Art. 30 – Zugang zum Verfahren in Hafteinrichtungen und an Grenzübergangsstellen

REG_2024_1348 · zur Einführung eines gemeinsamen Verfahrens für internationalen Schutz in der Union und zur Aufhebung der Richtlinie 2013/32/EU

(1)Gibt es Anzeichen dafür, dass Drittstaatsangehörige oder Staatenlose, die sich in Hafteinrichtungen oder an Grenzübergangsstellen an den Außengrenzen, einschließlich Transitzonen, befinden, möglicherweise einen Antrag auf internationalen Schutz stellen möchten, so stellen die zuständigen Behörden nach Artikel 4 ihnen Informationen über die Möglichkeit hierzu zur Verfügung.
(2)Stellt ein Antragsteller einen Antrag in einer Hafteinrichtung, einer Haftanstalt oder einer Grenzübergangsstelle an den Außengrenzen, einschließlich Transitzonen, so treffen die zuständigen Behörden nach Artikel 4 Vorkehrungen zur Bereitstellung von Dolmetschdiensten, soweit dies erforderlich ist, um den Zugang zum Verfahren für den internationalen Schutz zu erleichtern.
(3)Organisationen und Personen, die nach nationalem Recht befugt sind, Beratungsleistungen und Auskunft zu erbringen, wird effektiver Zugang zu Antragstellern in Hafteinrichtungen und an Grenzübergangsstellen an den Außengrenzen, einschließlich Transitzonen, gewährt. Dieser Zugang kann von einer vorherigen Vereinbarung mit den zuständigen Behörden abhängig gemacht werden.
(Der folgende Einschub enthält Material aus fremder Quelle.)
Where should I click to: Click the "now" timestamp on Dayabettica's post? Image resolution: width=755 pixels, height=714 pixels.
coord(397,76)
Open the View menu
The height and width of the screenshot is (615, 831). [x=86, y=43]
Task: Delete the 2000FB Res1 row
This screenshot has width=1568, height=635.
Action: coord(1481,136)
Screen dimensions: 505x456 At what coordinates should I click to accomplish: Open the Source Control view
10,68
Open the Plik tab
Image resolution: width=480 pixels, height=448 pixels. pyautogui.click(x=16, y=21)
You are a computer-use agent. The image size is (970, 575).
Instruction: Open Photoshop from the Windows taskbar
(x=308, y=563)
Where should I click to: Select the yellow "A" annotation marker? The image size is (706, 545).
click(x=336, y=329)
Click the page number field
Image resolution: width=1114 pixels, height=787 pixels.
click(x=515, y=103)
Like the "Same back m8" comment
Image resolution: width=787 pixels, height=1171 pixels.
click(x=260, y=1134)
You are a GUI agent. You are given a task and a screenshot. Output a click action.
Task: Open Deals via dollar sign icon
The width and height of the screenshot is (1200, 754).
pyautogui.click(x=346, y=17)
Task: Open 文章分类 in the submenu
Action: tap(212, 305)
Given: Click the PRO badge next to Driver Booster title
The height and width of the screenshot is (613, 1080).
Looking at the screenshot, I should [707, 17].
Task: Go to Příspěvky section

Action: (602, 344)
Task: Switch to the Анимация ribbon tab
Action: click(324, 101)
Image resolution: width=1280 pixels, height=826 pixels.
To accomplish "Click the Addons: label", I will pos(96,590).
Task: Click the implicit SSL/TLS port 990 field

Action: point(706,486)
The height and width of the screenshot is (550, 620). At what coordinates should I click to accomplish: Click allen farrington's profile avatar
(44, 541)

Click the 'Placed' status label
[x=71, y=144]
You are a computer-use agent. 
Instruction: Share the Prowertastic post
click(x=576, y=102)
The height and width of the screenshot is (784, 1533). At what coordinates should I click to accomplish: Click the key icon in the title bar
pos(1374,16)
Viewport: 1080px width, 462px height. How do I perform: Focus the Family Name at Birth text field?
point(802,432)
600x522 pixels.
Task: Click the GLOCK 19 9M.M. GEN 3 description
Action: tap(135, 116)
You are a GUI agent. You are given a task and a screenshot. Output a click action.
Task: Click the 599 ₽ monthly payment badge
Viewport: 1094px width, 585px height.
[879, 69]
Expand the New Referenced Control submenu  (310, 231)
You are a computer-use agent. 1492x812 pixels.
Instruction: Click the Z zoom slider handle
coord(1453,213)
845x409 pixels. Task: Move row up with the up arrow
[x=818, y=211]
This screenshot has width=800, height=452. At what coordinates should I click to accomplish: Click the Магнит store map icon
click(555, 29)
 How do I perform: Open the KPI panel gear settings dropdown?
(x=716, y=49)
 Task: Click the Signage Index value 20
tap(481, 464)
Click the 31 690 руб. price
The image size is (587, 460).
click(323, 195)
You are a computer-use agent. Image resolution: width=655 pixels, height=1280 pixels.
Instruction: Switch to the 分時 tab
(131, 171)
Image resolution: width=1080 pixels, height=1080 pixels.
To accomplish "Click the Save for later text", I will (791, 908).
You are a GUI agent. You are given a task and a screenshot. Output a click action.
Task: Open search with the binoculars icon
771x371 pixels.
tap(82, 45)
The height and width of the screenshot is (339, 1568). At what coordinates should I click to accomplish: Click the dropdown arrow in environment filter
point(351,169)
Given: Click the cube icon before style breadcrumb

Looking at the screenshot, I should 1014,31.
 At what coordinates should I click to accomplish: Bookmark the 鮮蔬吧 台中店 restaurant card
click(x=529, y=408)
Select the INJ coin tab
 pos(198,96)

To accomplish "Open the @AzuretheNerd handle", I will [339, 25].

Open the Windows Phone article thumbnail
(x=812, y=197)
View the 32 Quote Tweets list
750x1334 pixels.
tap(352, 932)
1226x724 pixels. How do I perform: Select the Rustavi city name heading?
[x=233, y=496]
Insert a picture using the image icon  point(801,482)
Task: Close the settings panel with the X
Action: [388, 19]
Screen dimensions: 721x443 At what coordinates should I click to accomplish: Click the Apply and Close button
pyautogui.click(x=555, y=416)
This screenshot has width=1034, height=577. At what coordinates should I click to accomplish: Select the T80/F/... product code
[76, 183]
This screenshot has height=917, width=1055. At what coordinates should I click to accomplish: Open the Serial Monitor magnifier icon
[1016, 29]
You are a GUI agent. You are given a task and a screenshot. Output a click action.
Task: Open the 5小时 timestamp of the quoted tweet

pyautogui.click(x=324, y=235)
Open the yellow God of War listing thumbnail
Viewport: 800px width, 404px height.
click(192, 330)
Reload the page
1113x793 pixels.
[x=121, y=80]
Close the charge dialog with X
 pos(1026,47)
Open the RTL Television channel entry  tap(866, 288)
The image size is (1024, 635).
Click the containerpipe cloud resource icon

Die Mitgliedstaaten dürfen nach nationalem Recht Beschränkungen des Zugangs nach Unterabsatz 1 verhängen, wenn sie für die Sicherheit, die öffentliche Ordnung oder die Verwaltung der Grenzübergangsstelle, einschließlich Transitzonen, oder Hafteinrichtung objektiv erforderlich sind und sofern der Zugang nicht erheblich behindert oder unmöglich gemacht wird.